### How to complete this task
Reproduce verbatim the passage of the Chromebook text starting at "2. At 349-430$" and ending at "to these ears.".

### Text
══════
Google Shakes It Up With Chromebooks

It's true, I have been known to put a lot of faith into the humungoid churning Internet-driver that is "Google." Gmail is by far the best email app out there, Google Docs, amazing and even little things like Google powered phone numbers are wonderful gems. However, I realize that many people don't feel this way. They believe that Google is watching over all of their porn emails, selling advertising to their friends, and listening in on every conversation that you make to your call girl while using Voice. With all this, I wonder what everyone is saying about Google's recent Chromebook announcement.

Tim Simonte (can't seem to find much on him or I would link) wrote a very interesting piece for MIT's Technology Review focusing on six reasons why these new notebooks from Google are a "bad idea."

  1. Tom thinks that because the Chromebook doesn't support iPod integration (I believe Tom means overall Apple integration, ala iTunes) many people will waiver on the purchase. Did Google say that there wouldn't be iPod integration? Nope. Sure, you can put a lot of money on the fact; however, it simply isn't one...yet. If it were true and if Macstories were to correctly slug their posts, or just add a year to the date, the iPod commands 76 percent of the market. Wait, lets scrap the numbers game, there has been a sizeable crowd spreading rumors about cloud syncing in the next iOS. Why couldn't we connect to our Apple music locker through webdav and place mp3's in it, then sync them back to our iDevice family?
  2. At 349-430$ these guys are simply too expensive. Tom's right, those are some expensive numbers; however, Google also said that they would lease them at 20$ for students and 28$ for businesses on a per monthly basis. Wow, 20 measily bones a month for a laptop when I was in college would have been awesome. Plus, after a certain amount of time, Google could send the user a brand new laptop and the user would send their old one back to Google. This is unconfirmed however, most PC leasing programs reflect this already. 20$ a month plus access to new and better hardware when it becomes available? Sounds pretty sweet to these ears.
  3. Ok he has a point here: people aren't ready for the cloud. Mainly because they are pansies, scared that their illegitimate children's ssn might make it back to their current family, or got burned by the recent Amazon outage. The fact is, a cloud OS doesn't mirror the same functionality we are used to in our current computer OSs. It lives somewhere else, on someone else's servers, under someone else's control. You don't have to worry about updates, bugs (Tom thinks different), migrating data to new computers, etc...really the list is too long and warrants it's own post. Just think of all the cool stuff you could accomplish if viruses, malware, and updates weren't top of mind?
  4. Tom thinks the security in ChromeOS is "better, but much worse." Two factor authentication is where you have a username and password along with a separate numerical number that is constantly changing. Once the user imputs a correct username and password, they need to imput the random number that is currently marked as "valid." These numbers are usually handed to the user through an app on your phone or in the form of a small fob. There are only two applications that I use that have this kind of authentication built in: World of Worcraft and my Google account. Right Tom...
  5. "Google can't do hardware and support." Yep, this is Tom's only striking point. Does anyone remember the 3g issues that were apparent with the Nexus 1? Yeah, the big G had a hell of a time getting their support figured out.
  6. "Google gets too much control." This was taken care of several paragraphs before with the words: pansie and porn. Actually, I should just rename this whole post to: "Pansies and Porn."
══════
### Extracted records

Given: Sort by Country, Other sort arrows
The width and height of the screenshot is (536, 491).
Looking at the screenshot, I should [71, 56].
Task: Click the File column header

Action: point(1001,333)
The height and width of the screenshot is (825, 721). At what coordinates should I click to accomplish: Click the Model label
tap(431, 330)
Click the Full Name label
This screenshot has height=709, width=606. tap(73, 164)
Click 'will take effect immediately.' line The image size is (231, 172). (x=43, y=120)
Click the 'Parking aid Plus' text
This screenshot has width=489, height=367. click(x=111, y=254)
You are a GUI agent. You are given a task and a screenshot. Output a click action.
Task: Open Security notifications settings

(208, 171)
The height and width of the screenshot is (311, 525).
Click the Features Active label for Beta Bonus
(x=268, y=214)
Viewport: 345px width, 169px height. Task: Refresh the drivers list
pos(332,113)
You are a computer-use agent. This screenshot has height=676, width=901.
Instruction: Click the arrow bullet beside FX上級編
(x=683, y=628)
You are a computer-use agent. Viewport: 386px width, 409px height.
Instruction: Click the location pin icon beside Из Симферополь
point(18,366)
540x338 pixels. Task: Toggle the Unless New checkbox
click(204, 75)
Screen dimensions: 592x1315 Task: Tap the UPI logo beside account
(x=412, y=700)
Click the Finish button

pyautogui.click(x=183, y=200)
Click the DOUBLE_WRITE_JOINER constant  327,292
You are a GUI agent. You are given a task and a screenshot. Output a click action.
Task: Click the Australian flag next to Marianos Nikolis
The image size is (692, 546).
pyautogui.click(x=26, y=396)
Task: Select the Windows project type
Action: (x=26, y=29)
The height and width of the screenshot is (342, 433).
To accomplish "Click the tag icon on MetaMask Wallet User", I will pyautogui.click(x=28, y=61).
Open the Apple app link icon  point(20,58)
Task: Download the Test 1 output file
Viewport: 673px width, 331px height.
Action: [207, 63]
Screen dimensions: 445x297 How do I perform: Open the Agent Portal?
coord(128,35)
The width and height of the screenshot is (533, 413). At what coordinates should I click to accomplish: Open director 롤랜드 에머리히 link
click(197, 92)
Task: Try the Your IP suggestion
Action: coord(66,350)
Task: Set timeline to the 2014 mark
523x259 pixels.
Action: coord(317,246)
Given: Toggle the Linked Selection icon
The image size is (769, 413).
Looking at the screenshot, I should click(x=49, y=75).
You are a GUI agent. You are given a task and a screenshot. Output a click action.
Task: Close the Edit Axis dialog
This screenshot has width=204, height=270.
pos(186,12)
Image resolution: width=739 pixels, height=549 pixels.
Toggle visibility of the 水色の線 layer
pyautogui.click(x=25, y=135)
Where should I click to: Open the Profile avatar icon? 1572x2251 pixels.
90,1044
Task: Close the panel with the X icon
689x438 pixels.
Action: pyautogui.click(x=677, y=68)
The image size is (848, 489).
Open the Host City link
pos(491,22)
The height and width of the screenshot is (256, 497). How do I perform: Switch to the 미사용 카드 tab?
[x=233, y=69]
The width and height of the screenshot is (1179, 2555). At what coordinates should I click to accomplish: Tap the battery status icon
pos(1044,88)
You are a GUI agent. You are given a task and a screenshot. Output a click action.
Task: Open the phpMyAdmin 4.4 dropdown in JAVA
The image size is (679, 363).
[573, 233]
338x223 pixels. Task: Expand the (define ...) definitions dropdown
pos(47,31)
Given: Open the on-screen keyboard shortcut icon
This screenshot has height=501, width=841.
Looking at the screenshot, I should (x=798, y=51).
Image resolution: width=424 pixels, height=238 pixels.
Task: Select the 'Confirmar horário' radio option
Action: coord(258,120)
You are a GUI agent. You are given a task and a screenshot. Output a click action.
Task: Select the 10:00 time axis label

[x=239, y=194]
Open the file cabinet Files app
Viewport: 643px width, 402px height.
══════
### Task answer
2. At 349-430$ these guys are simply too expensive. Tom's right, those are some expensive numbers; however, Google also said that they would lease them at 20$ for students and 28$ for businesses on a per monthly basis. Wow, 20 measily bones a month for a laptop when I was in college would have been awesome. Plus, after a certain amount of time, Google could send the user a brand new laptop and the user would send their old one back to Google. This is unconfirmed however, most PC leasing programs reflect this already. 20$ a month plus access to new and better hardware when it becomes available? Sounds pretty sweet to these ears.